Belum dapat dinyatakan apakah kisah permen tongkat ini sebatas dongeng atau benar-benar terjadi, tapi beginilah ceritanya. Berawal dari ide pemimpin paduan suara di Cologne Cathedral yang merasa kesulitan untuk mendiamkan anak-anak yang ribut di gereja saat ibadah berlangsung. Si pemimpin paduan suara ini mendapat ide untuk memberikan anak-anak permen berbetuk batang yang mebutuhkan waktu cukup lama untuk menghabiskannya sehingga mereka pun bisa diam untuk sementara waktu. Si pemimpin paduan suara meminta pembuat permen untuk membengkokkan ujungnya supaya terlihat seperti tongkat dengan tujuan untuk mengingatkan anak-anak tentang para gembala yang memegang tongkat saat kelahiran Yesus.
Permen tongkat ini kemudian menjadi hiasan Natal karena di tahun 1847, imigran Jerman-Swedia di Wooster, Ohio meletakkan permen tongkat pada pohon Natal mereka dan tidak berapa lama banyak yang mengikutinya. Banyak orang yang bilang garis-garis putih pada permen tongkat mewakili kesucian Tuhan Yesus Kristus, sedangkan yang merah adalah luka-luka yang Dia derita demi menyelamatkan umat manusia.

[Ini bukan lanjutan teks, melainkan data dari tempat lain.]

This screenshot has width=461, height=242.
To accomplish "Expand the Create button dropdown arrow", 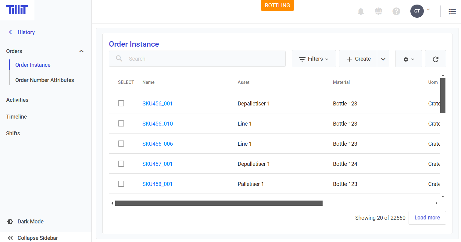I will 383,59.
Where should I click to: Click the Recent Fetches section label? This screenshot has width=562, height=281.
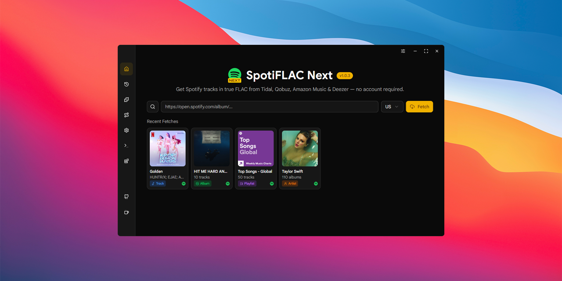[x=162, y=121]
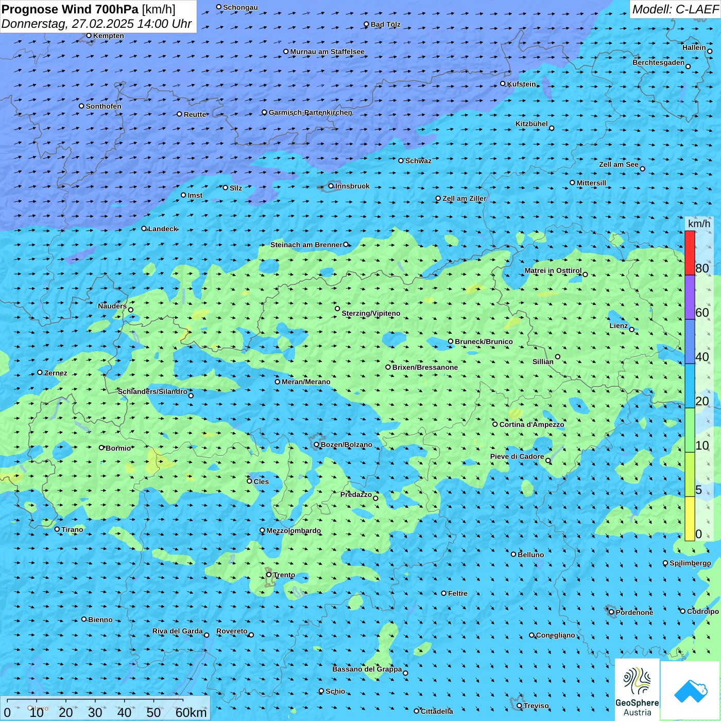This screenshot has width=721, height=721.
Task: Click the Innsbruck city marker
Action: coord(331,186)
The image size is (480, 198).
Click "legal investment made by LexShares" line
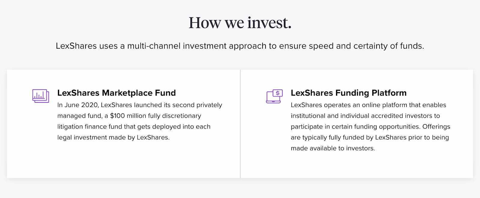[x=113, y=137]
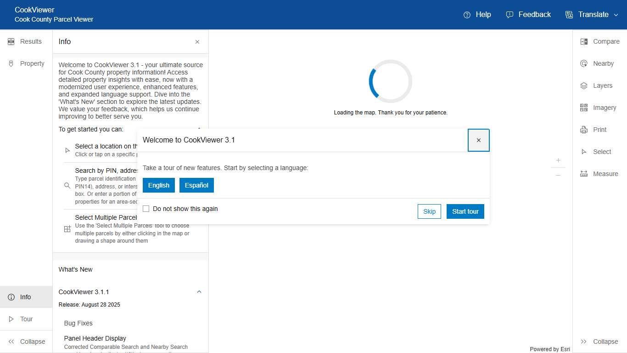Click the map zoom out minus button

[558, 175]
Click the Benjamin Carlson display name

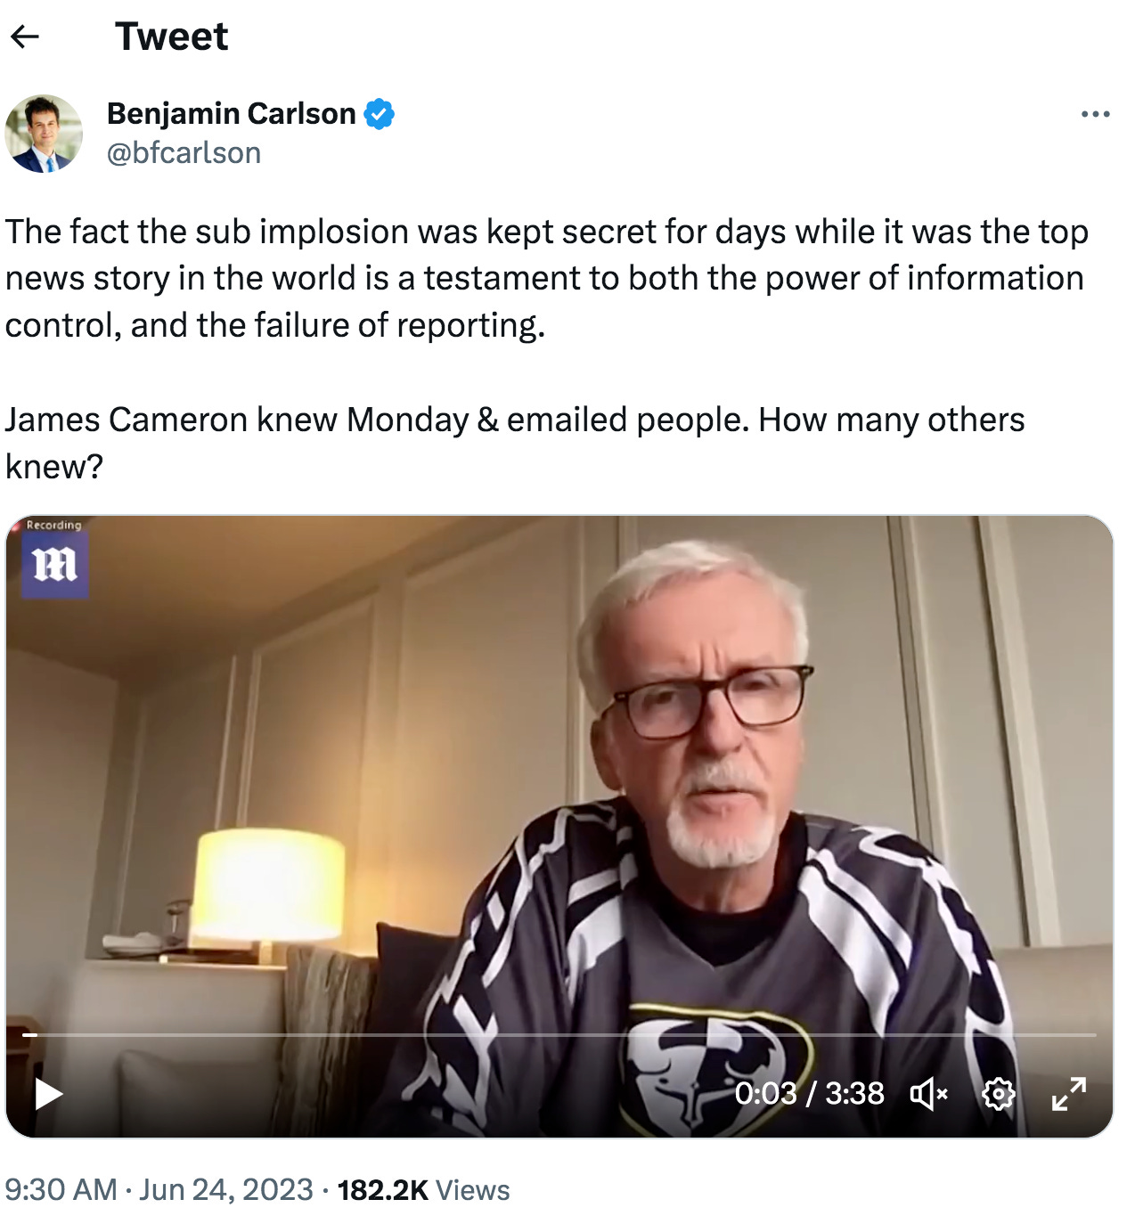232,114
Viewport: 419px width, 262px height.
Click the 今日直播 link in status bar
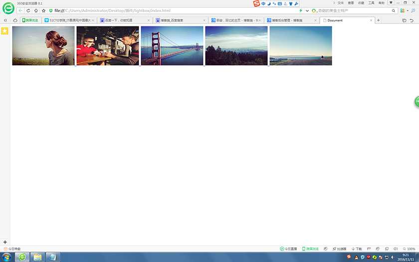288,249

Sementara bentuknya yang seperti huruf “J” ditujukan untuk “Jesus” (Yesus).
Menyambut perayaan Natal tidak hanya sekedar menghias rumah dengan hiasan Natal atau berbelanja berbagai keperluan baru, yang terpenting adalah hati dan sikap kita akan makna Natal itu sendiri dan selalu ingat akan kasih dan pengorbanan Yesus bagi kita semua.